# Is the sqrt(x) uniformly continuous on [0,inf)?

• Oct 25th 2009, 06:39 PM
cgiulz
Is the sqrt(x) uniformly continuous on [0,inf)?
Is $\displaystyle \sqrt{x}$ uniformly continuous on $\displaystyle [0,\infty)$? Justify your answer.

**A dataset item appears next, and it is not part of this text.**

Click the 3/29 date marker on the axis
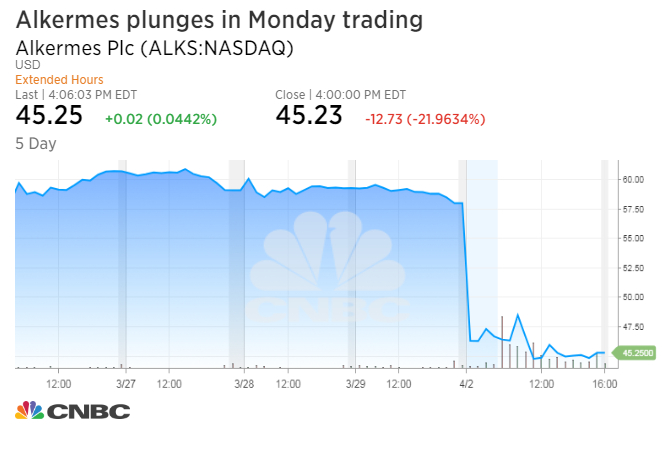The image size is (670, 450). tap(356, 383)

(Note: It's slope at 0 is infinite)
• Oct 25th 2009, 06:56 PM
pickslides
• Oct 25th 2009, 07:00 PM
Krizalid
yes, it is.

let's break that set into $\displaystyle [0,1]\cup[1,\infty).$

note that the first set is compact, so $\displaystyle f$ is automatically uniformly continuous there, but as for the second set, for each $\displaystyle x,y\ge1$ is $\displaystyle \left| \sqrt{x}-\sqrt{y} \right|=\frac{\left| x-y \right|}{\sqrt{x}+\sqrt{y}}\le \frac{1}{2}\left| x-y \right|,$ and this satisfies Lipschitz condition, hence we have uniform continuity on the second set, and finally on the whole set.
• Oct 25th 2009, 07:09 PM
rn443
Quote:

Originally Posted by Krizalid
yes, it is.

let's break that set into $\displaystyle [0,1]\cup[1,\infty).$

note that the first set is compact, so $\displaystyle f$ is automatically uniformly continuous there, but as for the second set, for each $\displaystyle x,y\ge1$ is $\displaystyle \left| \sqrt{x}-\sqrt{y} \right|=\frac{\left| x-y \right|}{\sqrt{x}+\sqrt{y}}\le \frac{1}{2}\left| x-y \right|,$ and this satisfies Lipschitz condition, hence we have uniform continuity on the second set, and finally on the whole set.

You could also note that it's Lipschitz continuous on [1, infinity) since its derivative is bounded there.